Damn asianbboy you should've stepped up or something! Next time, you'll know.
Saturday, March 3rd
HELL YEAH! I WON THE TALENT SHOW!
Feeling proud! I'm going to the finals in my town, and then if I win, I'll go to the provincial finals. Hope I'll get there man. I'm so happy.
Summary of my long ass post : I won the talent show, I got closer to girls and noticed the better results instantly, I talked to some old friends (girls), I hugged some, I learned to socialize better with popular guys, met this awesome drummer with who I'll start a band with, and I'm feeling scared about doing the bootcamp by myself.
Let's start from the beginning. From Friday morning. This post will end with what happened during the talent show.
The night before, I read the Gunwitch method. I was a little sceptic about the part about looks. I think everybody has a chance no matter how they look. What changed my way of seeing things is the part about sexual state. It's all about giving that confident, sexual vibe to others, and come closer to people. It's about letting yourself become horny and follow what your balls are telling you. With a state of happiness, people become happy too. I didn't use strong words or anything, but I got close and more physical.
I used to always stand at normal distance. I talked to the girl I used to call porn star and with who I lost momentum with (let's call her Laos HB). I stepped a little closer to her, and she was cool with it. Our bodies were touching at times and she smiled. She likes to hold long eye contacts with me.
She was sitting by herself in front of the locker, right in front of me. I was busy talking to some buddy. It seemed like she waited for me to sit next to her, so I did. She smiled, our legs were touching as we were talking. **** test! She told me that she hates when someone touches her hair. She looked at me and then smiled as she said sorry. I then moved my head left to right to say no as I said: Naah... I know you like it
. I think that if she didn't like me, she would've stand up and leave but we stayed close. I later got distracted by my buddy, he said hi to me and I stood up to do him a hug and handshake. He's such a cool dude! Laos HB stayed on the ground. I finally left. Then I ask myself why I did. I think I was affected by her **** test.
Later during the night, she chatted with me on facebook. She was the first one to talk, and she usually doesn’t start talking to me first. I told her I was going to a buddy’s birthday party (mini golfing fun, lol), and she asked me if she could come.
I talked to HB big boobs (girl I used to eye contact all the time when I was a ***** back in october 2011). She was more receptive because I was closer to her. I told her that if she wanted to be a kind person, she had to lend me her headphones, she refused so I said bye to her playfully, and then she was kind of disappointed that I escaped haha. She's hot, but not so pretty face...

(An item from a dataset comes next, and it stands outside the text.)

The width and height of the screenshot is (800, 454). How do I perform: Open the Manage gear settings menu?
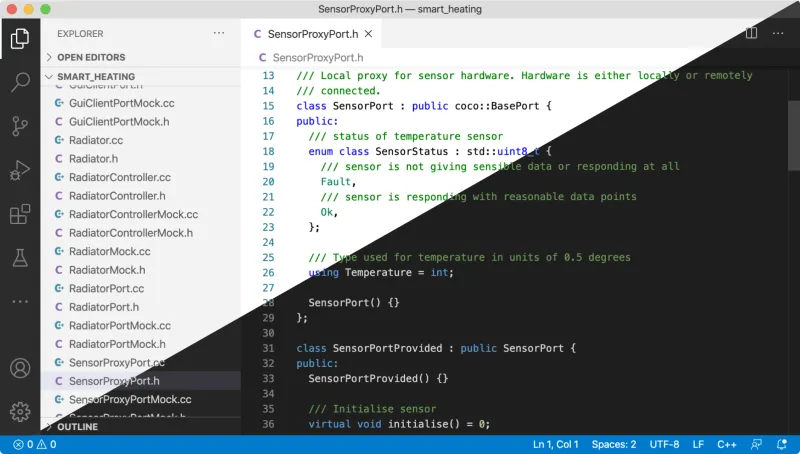point(20,411)
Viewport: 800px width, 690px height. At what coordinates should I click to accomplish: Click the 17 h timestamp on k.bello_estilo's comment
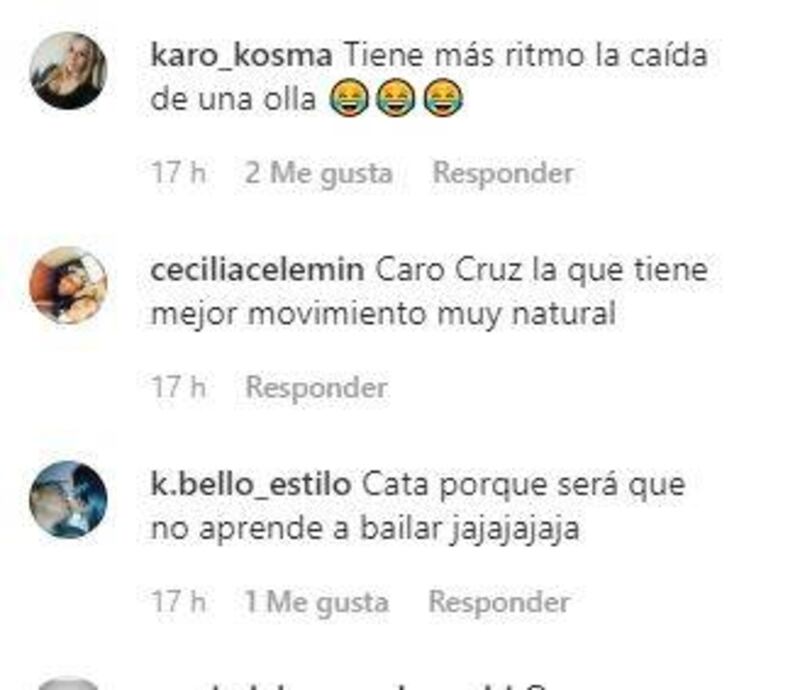179,601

I socialized with a bunch of people at the talent show. I became friends with an awesome drummer that won the talent show too (there was 1 winner per category, total of 3 winners). I might start a band with this guy. He LOVES metal and me too, which is absolutely amazing. Gotta buy a better keyboard and do some kickass solos sometime.
I also met old friends. There was this girl that told me she went to the show just to see me. She told me that she dreamed about me at night sometimes (in a joking way haha! She’s awesome, pretty but so tiny).
Before the show, I was a little nervous about it, but as I got on the stage, the nervousness flew away. I was feeling in control and I was feeling good. Thanks to the people that screamed my name. I liked the little boost the encouragement gave me. After the show, a pretty girl went to me, held my arm and told me that she though my performance was so amazing and she couldn’t believe it. She always wanted to learn to play the Fantaisie Impromptu by Chopin, and then she told me she wanted to cry. Touchy girls are more attractive.
This one part is where I lost my cool. After that pretty girl and her friend finished their performance, I clapped my hands and gave them a thumbs up. They weren’t looking so it seemed like they ignored me. I then was like, okay never mind then. For some reasons, the guys backstage started to laugh. I immediately though that they were laughing at me for getting rejected. I stayed still, and then turned around to look at them. I couldn’t clearly tell if they were watching me or not, but whatever. I don’t know why I assume people mock me.
Some of the guys from a band came backstage too. They are very confident guys, and popular. I could tell by the way they acted on stage. All you need to do to be accepted by popular guys is have a good vibe and be happy no matter what. I realized that stopping the thinking while you talk makes the conversation more natural. It’s easier to relate to people that share the same interests! They congratulated me for my performance, and I did too for them.
I said hi to a bunch of other girls. Some girls that were old friends or that I didn’t really talk to. I also hugged and high fived a bunch of them, but mostly the usual ones.
I feel progress. That’s good. I have to start complimenting girls on their looks more often! I actually never do it… I hope this roller coaster feeling will go away one day. I’m never stable. It’s either I’m pretty confident, or I’m not. Sometimes, I feel insecure even with my good buddies and I don’t know why I start doubting myself. That’s retarded as hell! Whatever, It’ll pass.
Feeling scared about doing the bootcamp by myself. I’ll have to do it anyway.